» Texto de lectura:

= = = =

Algunos expertos norteamericanos, sin embargo, sostienen –sin aportar evidencias– que entre los 11.000 satélites presentes en torno de la Tierra hay “varios ASAT” (abreviatura del inglés de “Anti Satellite Activities”). Esas armas, que a menudo orbitan embozadas con aspecto inofensivo y pueden alojar un arma atómica, están diseñadas para destruir a otros artefactos espaciales.

En su libro The Bomb, publicado en 2020, el especialista en estrategia militar Fred Kaplan explica que dos comités del Consejo Nacional de Seguridad (NSC) reunidos por orden de Barack Obama llegaron a la conclusión de que, en cualquier circunstancia, Estados Unidos debe responder con extrema determinación a un ataque nuclear. Cualquier otra actitud debilitaría la credibilidad norteamericana y de la Alianza Atlántica, y sería interpretada como una virtual capitulación.

Desde el punto de vista de la “semántica de la disuasión”, ese sería el dilema que podría enfrentar Estados Unidos en caso de nuclearización del espacio. Pero, desde una perspectiva geopolítica, se trata de una disyuntiva existencial porque pondría en juego –sencillamente– el futuro del planeta. Durante la Guerra Fría, las dos superpotencias acumularon un vasto arsenal de armas de bajo rendimiento: a título de ejemplo, la bomba de Hiroshima, con una potencia de solo 15 kilotones, provocó entre 70.000 y 140.000 muertos –según las fuentes–, pulverizó un área de 3,8 km2, destruyó una zona de 400 km2 e irradió más de 20.000 km2. Ese escenario equivale, en la práctica, a una pequeña ciudad europea. La bomba B61, que aún equipa el arsenal norteamericano, tiene una panoplia de seis versiones con potencias explosivas de 0,3 a 340 kilotones. A pesar de los daños colosales que provocaría un proyectil de ese tipo empleado sobre la superficie terrestre, la dimensión político-militar del “mensaje” sería limitada porque afectaría un perímetro –relativamente– restringido. El resto del mundo no sufriría daños humanos ni materiales, y solo los países vecinos padecerían las consecuencias de la nube radiactiva.

= = = =

» Datos mostrados:
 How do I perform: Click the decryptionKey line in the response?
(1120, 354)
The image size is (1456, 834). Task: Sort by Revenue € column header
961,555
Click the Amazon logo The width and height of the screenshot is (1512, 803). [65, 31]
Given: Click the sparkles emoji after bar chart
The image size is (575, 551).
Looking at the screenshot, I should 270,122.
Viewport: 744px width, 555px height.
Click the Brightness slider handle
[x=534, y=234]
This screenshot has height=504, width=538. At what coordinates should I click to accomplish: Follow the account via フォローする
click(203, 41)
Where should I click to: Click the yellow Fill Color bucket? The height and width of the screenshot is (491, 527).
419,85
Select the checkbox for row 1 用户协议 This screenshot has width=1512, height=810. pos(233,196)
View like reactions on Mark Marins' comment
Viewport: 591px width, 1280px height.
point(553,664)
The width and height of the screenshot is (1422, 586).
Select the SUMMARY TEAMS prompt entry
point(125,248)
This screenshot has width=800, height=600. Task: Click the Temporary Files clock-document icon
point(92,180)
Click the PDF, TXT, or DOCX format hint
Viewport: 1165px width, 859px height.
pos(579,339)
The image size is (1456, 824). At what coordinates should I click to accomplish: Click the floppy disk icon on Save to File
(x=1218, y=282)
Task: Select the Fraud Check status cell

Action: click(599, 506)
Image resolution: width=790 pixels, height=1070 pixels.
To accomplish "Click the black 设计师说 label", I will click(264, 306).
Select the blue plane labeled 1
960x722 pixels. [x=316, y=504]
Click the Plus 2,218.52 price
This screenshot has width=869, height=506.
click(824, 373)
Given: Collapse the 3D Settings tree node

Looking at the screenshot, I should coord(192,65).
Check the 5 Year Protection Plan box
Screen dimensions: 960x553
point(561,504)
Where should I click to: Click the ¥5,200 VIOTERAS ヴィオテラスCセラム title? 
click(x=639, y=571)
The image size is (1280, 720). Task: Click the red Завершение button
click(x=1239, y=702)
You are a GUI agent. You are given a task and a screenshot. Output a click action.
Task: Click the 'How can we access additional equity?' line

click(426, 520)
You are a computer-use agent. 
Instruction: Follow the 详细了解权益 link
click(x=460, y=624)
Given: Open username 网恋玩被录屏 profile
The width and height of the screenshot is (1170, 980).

= = = =

» Preguntas de estudio:
- 1) Resuma en dos oraciones el texto sobre la disuasión nuclear y el espacio.
- 2) Según el texto sobre la disuasión nuclear, ¿entre qué potencias explosivas varían las seis versiones de la bomba B61?
- 3) Prosiga el texto sobre la disuasión nuclear y el espacio a partir de su última oración.

» Respuestas:
- 1) Algunos expertos norteamericanos sostienen, sin aportar evidencias, que entre los 11.000 satélites que rodean la Tierra hay armas antisatélite capaces de alojar un arma atómica. Según Fred Kaplan, dos comités del NSC convocados por Obama concluyeron que Estados Unidos debe responder con extrema determinación a un ataque nuclear, una disyuntiva que en caso de nuclearización del espacio pondría en juego el futuro del planeta, mientras que un arma de bajo rendimiento como la B61 empleada sobre la superficie terrestre afectaría un perímetro relativamente restringido.

- 2) Entre 0,3 y 340 kilotones.

- 3)
La hecatombe sería infinitamente superior en caso de explosión nuclear en un espacio limitado como la estratósfera porque, en primer lugar, crearía una espesa nube de polvo, humo y partículas radiactivas que bloquearían la luz solar en forma durable, lo que provocaría un enfriamiento global potencialmente catastrófico. Ese fenómeno, conocido como invierno nuclear, tendría consecuencias similares a la Edad Glaciar que se produjo hace unos 115.000 millones de años y duró hasta hace 11.700 años, época en que comenzó el Holoceno, en el cual vivimos. Incluso si la explosión se produjera en el espacio, las emisiones radiactivas llegarían a la superficie de la Tierra expandiendo peligrosos niveles de contaminación, causarían graves perturbaciones de las redes electrónicas, destruiría los satélites de comunicaciones y generaría impulsiones electromagnéticas (EMP) con repercusiones sobre las infraestructuras críticas (redes eléctricas y redes informáticas). También alteraría los ciclos climáticos, destruiría cultivos y tendría un impacto devastador en la vida vegetal y animal. Pero, sobre todo, el efecto acumulado desencadenaría un colapso económico y social a escala global con una brutal disrupción de las redes de distribución de alimentos y de los servicios médicos. El malestar social generalizado originaría éxodos masivos y conflictos provocados por el hambre, la miseria y la noción de haber llegado al fin del mundo.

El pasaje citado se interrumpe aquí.